On the interplay between performance, efficiency and interpretability of Machine Learning for Malware Detection
This project is part of my Bachelor's Thesis.
In the Dataset folder, there are the exact numpy arrays used for the Nested Cross-Validation.
The selected dataset for the problem is the Ember malware dataset, particularly the 2018 version. The training and test samples have been merged (Excluding unlabeled data), shuffled and a portion of 20K samples has been taken.
To install the Conda environment used for this project:
- amd64:
conda env create -f amd64env.yml
- arm64:
conda env create -f arm64env.yml
The K-Fold Nested Cross Validation with Grid Search is done to select the best performing model for the Ember-2018 dataset.
This directory contains:
- Nested_CV.py: Nested Cross-Validation script.
- CustomModels folder: Contains custom models modified to make them compatible with Sklearn.

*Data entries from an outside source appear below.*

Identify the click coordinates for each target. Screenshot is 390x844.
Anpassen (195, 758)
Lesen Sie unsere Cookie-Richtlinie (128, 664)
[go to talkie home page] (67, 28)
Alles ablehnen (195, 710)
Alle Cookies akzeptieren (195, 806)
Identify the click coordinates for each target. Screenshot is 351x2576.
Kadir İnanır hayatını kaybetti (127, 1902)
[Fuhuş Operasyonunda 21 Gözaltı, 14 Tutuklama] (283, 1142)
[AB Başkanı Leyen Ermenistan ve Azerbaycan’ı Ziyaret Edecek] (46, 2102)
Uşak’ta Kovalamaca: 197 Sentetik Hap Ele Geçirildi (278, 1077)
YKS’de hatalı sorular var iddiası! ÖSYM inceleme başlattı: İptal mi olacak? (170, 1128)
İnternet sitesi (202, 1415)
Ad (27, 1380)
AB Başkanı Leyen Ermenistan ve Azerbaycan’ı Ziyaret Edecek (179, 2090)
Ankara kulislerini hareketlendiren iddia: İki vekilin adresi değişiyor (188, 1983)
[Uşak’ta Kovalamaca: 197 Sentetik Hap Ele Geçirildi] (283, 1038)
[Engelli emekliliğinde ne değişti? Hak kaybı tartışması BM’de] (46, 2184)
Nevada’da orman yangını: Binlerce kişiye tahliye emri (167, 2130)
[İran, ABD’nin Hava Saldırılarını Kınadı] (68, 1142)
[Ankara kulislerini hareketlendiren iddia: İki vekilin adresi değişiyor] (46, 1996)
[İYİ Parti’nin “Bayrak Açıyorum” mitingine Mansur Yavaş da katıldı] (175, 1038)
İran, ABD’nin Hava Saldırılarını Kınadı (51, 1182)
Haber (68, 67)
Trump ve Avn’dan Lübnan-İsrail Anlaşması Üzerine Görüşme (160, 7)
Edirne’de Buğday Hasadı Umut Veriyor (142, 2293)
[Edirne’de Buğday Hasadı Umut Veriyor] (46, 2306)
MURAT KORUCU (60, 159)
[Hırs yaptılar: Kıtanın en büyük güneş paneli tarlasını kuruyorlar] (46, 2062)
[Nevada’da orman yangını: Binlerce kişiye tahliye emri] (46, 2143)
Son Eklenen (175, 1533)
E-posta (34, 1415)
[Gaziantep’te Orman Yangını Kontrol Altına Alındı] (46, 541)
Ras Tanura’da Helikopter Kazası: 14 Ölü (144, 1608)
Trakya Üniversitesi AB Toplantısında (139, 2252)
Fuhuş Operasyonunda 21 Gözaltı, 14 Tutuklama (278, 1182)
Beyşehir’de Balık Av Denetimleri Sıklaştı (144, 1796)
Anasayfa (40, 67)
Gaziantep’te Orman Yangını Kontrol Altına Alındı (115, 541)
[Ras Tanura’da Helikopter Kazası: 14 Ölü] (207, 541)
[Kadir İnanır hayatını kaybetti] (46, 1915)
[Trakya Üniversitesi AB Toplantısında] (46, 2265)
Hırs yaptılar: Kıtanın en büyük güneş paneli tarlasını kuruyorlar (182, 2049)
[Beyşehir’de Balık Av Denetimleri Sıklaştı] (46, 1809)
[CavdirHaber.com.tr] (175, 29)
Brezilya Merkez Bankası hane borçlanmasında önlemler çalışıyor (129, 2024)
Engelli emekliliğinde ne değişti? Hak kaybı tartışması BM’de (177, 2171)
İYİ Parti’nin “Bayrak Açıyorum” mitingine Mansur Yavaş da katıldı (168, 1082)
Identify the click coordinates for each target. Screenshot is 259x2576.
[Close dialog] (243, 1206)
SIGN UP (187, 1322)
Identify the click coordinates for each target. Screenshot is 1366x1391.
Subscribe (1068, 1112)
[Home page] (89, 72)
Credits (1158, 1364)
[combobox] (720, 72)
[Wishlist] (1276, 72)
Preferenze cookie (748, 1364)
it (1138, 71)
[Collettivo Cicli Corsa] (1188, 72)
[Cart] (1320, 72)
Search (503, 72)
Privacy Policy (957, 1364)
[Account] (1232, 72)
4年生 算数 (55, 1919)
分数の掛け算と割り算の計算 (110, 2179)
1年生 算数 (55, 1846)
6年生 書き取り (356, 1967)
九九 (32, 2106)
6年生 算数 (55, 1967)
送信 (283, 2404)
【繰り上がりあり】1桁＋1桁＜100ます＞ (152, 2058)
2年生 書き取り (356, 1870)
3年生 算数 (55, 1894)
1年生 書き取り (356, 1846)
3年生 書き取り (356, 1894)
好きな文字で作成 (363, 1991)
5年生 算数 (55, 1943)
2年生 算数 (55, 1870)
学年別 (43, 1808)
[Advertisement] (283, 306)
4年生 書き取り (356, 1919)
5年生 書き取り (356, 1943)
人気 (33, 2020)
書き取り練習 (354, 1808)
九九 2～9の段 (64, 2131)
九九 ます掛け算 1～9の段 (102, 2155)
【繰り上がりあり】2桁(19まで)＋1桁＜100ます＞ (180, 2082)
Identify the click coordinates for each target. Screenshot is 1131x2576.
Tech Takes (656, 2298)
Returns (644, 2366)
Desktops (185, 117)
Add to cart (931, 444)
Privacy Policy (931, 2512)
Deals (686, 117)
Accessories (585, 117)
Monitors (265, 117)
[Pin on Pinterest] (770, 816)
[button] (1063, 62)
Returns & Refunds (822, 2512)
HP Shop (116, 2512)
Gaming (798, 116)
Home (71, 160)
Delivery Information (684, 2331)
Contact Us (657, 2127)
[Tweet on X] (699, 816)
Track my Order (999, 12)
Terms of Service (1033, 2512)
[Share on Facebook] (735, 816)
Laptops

Nested Cross Validation results are saved in the Results directory in two ways:
- Results.txt: Readable log.
- Results.pkl: Python pickle containing a dictionary with all the binary results.
- Gaussian Naive Bayes
- K-Nearest Neighbours
- Support Vector Machine
- Decision Tree
- LightGBM
- XGBoost
- Random Forest
- Extreme Random Forest
- Gradient Boosted Machine
- AdaBoost
- MultiLayer Perceptron
- Ensemble Deep RVFL
- Broad Learning System
- Stochastic Configuration Network
- Extreme Learning Machine
- Skope Rules
- GPLearn
- Balanced Accuracy
- F1-Score
- Recall
- Precision
- Matthews Correlation Coefficient
- Cohen Kappa
- Fit time (s)
- Predict time (s)
- Memory size (MB)
Algorithm | Hyperparameter | Range of hyperparameter values for grid search |
---|---|---|
K-Nearest Neighbors | n_neighbors | 1, 3, 5, 7, 9 |
weights | uniform, distance | |
p | 1, 2, 3 | |
Support Vector Machine | C | 0.1, 1, 10, 100, 1000 |
gamma | 1e-04, 1e-03, 1e-02, 1e-01, 1 | |
Decision Tree | criterion | gini, entropy |
splitter | best, random | |
max_depth | None, 10, 20, 50 | |
Random Forest | n_estimators | 50, 100, 200 |
criterion | gini, entropy | |
max_depth | None, 10, 20, 50 | |
Extreme Random Forest | n_estimators | 50, 100, 200 |
criterion | gini, entropy | |
max_depth | None, 10, 20, 50 | |
Gradient Boosted Machine | loss | deviance, exponential |
learning_rate | 0.01, 0.1, 1 | |
n_estimators | 50, 100, 200 | |
MultiLayer Perceptron | hidden_layer_size | (1000, 500, 200), (500, 200, 100), (200, 100, 50) |
activation | identity, logistic, relu | |
alpha | 1e-05, 1e-04, 1e-03 | |
learning_rate_init | 1e-03, 1e-02, 1e-01 | |
AdaBoost | n_estimators | 200, 500, 1000 |
learning_rate | 1e-02, 1e-01, 1 | |
Gaussian Naive Bayes | var_smoothing | from 1e-9 to 1, 50 evenly spaced numbers |
Extreme Learning Machine | n_neurons | 200, 500, 1000 |
alpha | 1e-04, 1e-03, 1e-02, 1e-01 | |
Ensemble Deep RVFL | n_nodes | 40, 80, 100, 200, 300 |
n_layer | 1, 2, 3, 4, 5 | |
activation | relu, sigmoid | |
LightGBM | num_leaves | 50, 500, 1000 |
max_depth | 3, 6, 12 | |
Skope Rules | max_depth_duplication | None, 2, 3 |
n_estimators | 200, 500, 1000 | |
GPLearn | population_size | 100, 1000, 10000 |
generations | 20, 50, 200 | |
tournament_size | 20, 50, 200 | |
XGBoost | n_estimators | 50, 100, 200 |
max_depth | 2, 4, 6 | |
eval_metric | error | |
Broad Learning System | C | 1e-04, 1e-03, 1e-02, 1e-01 |
N1 | 50, 100, 200, 500 | |
Stochastic Configuration Network | L_max | 10, 100, 1000 |
T_max | 10, 100, 1000 |
Plotting directory contains two scripts:
- Acc-Time_Plot.py: Accuracy vs time plot with interactive labels.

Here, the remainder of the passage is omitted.